Exercise aim >>
Answer these from the article on the French presidential election:
(a) On what date do the citizens of France vote for a president?
(b) What position does Dominique Greiner hold?
(c) What is the name of Nicolas Sarkozy's party?

By Jonathan Luxmoore - OSV Newsweekly, 4/22/2012
When the citizens of France vote for a president April 22, it will follow a hard-fought campaign widely seen as crucial to their future. The Catholic Church has made efforts to guide members through the moral issues, in a country where church and state are strictly separated under the guiding principle of laïcité. It remains to be seen how much its voice has been heeded.
“The Church has maintained a neutral distance from the parties and respected the plurality of Catholic votes,” said Dominique Greiner, religion editor at France’s Catholic La Croix daily. “But while the main candidates have viciously attacked each other, there’s been little real response to the problems ordinary people face. In this sense, the whole election campaign has done a disservice to our political culture.”
France’s incumbent center-right president, Nicolas Sarkozy, is seeking a second term after five years in power, and is trailing behind his Socialist challenger, Francois Hollande, after failing to boost support for his party, the Union for a Popular Movement, or UMP.
Sarkozy has promised to defend France’s Christian heritage, whereas Hollande has called for the secular ethic to be strengthened, as well as backing controversial causes from same-sex marriages to higher taxes on the rich.

Recorded information >>

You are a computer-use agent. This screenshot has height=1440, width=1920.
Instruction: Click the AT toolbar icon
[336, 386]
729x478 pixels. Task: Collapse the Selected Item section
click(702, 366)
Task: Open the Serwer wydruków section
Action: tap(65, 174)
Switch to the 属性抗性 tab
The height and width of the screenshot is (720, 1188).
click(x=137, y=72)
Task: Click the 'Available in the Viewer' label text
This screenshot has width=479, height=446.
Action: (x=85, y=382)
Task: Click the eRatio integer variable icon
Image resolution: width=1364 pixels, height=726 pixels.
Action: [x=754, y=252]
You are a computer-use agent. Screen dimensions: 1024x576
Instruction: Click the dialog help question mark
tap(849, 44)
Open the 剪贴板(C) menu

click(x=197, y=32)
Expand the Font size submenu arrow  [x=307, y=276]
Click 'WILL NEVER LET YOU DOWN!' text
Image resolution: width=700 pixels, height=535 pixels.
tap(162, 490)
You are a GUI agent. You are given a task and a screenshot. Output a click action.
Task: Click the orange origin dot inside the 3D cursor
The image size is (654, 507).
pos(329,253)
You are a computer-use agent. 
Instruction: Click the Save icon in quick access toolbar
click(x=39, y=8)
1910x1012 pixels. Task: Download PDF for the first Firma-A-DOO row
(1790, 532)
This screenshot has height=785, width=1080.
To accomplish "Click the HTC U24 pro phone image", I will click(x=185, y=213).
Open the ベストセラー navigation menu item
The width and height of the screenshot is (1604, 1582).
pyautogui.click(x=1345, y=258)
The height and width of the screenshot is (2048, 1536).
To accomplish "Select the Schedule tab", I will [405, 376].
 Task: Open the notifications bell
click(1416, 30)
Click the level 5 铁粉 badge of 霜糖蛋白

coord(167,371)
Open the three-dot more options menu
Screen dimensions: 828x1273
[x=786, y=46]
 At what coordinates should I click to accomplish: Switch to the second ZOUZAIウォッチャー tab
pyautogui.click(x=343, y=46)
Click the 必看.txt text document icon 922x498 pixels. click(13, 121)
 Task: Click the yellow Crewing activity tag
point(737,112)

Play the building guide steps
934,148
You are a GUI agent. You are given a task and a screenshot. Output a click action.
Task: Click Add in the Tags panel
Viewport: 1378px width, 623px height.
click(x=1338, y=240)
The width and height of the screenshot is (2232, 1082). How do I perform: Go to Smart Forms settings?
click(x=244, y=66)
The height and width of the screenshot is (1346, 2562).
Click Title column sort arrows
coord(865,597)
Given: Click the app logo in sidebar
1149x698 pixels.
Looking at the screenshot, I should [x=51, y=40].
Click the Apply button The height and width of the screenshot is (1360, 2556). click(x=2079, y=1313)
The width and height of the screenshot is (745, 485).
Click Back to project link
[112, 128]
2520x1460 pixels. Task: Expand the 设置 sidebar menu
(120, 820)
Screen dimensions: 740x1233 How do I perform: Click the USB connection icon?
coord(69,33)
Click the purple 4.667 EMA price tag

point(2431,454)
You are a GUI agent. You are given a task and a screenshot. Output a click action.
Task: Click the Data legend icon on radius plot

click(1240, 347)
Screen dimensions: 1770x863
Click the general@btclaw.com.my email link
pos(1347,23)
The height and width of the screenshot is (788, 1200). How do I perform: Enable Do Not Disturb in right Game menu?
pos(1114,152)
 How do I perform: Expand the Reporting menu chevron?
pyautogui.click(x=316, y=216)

Written reply >>
(a) April 22
(b) Religion editor at France's Catholic La Croix daily
(c) The Union for a Popular Movement, or UMP